Senate environment committee chairman Barbara Boxer (D-CA) and fellow lawmakers today pressed the Obama administration to take a more active role in ending the current political stalemate over federal transportation funding, but the sense of urgency they sought emerged only intermittently during an 80-minute session on infrastructure.

610x.jpgDeputy U.S. Transportation Secretary John Porcari (Photo: DayLife.com)

Roy Kienitz, U.S. DOT's undersecretary for policy, told Boxer that the cancellation of $8.7 billion in contracting authority -- which took effect when Congress passed the first of two stopgap federal transport law extensions in September -- is forcing a 30 percent cut in local spending power, although each state will feel the effects at a different pace.

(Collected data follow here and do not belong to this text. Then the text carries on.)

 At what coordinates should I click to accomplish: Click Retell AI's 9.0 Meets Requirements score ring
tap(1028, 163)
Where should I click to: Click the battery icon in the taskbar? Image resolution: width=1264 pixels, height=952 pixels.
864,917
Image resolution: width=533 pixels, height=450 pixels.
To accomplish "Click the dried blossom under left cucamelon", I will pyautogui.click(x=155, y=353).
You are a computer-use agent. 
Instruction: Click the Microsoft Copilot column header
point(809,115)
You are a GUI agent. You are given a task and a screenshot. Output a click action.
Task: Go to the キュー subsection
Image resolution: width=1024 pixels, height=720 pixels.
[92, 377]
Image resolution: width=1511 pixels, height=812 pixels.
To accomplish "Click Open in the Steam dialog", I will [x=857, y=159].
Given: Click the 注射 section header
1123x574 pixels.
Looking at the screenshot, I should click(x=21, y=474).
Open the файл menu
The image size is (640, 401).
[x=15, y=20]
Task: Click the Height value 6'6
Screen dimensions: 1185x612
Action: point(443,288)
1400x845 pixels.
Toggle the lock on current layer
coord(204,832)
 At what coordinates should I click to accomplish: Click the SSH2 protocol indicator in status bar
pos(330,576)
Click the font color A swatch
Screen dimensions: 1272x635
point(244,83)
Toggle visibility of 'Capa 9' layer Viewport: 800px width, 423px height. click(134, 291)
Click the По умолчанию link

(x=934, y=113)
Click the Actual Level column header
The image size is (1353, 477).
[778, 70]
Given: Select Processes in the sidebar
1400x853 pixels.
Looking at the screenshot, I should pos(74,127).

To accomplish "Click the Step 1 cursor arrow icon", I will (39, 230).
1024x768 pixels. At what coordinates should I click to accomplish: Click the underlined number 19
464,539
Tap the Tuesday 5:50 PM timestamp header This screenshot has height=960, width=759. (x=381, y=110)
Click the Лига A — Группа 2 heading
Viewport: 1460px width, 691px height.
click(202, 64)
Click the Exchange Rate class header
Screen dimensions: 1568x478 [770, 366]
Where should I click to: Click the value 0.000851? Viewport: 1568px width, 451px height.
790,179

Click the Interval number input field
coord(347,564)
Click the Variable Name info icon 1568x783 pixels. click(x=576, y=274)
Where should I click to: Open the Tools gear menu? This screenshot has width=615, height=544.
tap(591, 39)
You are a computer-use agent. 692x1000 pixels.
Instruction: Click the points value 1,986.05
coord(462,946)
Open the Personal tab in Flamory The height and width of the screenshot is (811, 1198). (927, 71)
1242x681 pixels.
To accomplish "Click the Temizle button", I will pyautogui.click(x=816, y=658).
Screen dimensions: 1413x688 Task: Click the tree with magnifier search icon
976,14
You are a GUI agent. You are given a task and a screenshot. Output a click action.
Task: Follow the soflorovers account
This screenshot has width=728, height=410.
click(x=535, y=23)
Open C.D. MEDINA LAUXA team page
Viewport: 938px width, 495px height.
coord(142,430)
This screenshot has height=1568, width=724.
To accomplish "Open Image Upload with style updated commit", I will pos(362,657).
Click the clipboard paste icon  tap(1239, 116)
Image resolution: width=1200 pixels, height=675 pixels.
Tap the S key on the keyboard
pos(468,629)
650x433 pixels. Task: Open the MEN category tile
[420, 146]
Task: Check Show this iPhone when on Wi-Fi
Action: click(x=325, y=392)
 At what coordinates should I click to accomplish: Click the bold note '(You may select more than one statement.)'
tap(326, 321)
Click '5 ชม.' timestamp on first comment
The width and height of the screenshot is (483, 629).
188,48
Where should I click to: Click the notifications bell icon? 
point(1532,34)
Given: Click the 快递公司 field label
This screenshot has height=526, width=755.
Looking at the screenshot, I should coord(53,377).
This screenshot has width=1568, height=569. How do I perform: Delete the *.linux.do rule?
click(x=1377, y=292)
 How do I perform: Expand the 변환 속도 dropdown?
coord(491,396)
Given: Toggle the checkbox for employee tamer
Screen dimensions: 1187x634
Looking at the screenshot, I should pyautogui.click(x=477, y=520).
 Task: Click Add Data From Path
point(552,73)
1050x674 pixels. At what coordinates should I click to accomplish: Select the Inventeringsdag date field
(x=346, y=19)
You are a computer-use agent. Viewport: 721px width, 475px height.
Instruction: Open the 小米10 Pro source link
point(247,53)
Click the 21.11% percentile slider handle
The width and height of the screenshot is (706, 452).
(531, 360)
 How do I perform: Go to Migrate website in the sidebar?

"It's pretty important when we see that we're giving the states 30 percent less than they should be getting," Boxer replied, asking the administration for help in marshaling support for a six-month extension of the 2005 transport law.

She added that senators would appreciate White House assistance in ending "the standoff" with the House, where transportation committee chairman Jim Oberstar (D-MN) continues to call for passage of his new six-year transport bill.

Boxer described the House approach as: "Let's just bring it to a crisis point, then we'll go double the gas tax and solve the whole problem." She noted that Democrats lack the votes for that strategy in the Senate (and likely the House as well).

But the administration gave a fairly lukewarm answer to Boxer's urging. Deputy Transportation Secretary John Porcari restated the White House's endorsement of an 18-month extension before conceding that a six-month window is "better than a 30-day."

In a startling tonal contrast, Porcari acknowledged minutes later that America is dangerously "behind the curve" on infrastructure investment.

"We're clearly not doing right by the next generation with what we're doing now," he said.

The lack of sustainable funding remains the biggest obstacle to taking up a new long-term transportation bill, and Boxer nodded to that fact by asking the administration to begin working on alternatives to the federal gas tax -- which has remained at 18.3 cents per gallon since 1993 and lost value as fuel-efficient cars become more popular.

"[A]t the end of the day, we need to think outside of the old ways," she said. "So far, there hasn't been a lot of ideas forthcoming [from the White House], because there are a few other things on the plate -- and I get it. But this needs attention."

Sen. Tom Carper (D-DE), a member of the environment panel, asked Kienitz whether the administration was planning for a new transportation funding mechanism. "We're working hard to prepare internally," Kienitz replied, before adding that "none of that" is close to the form of an official proposal.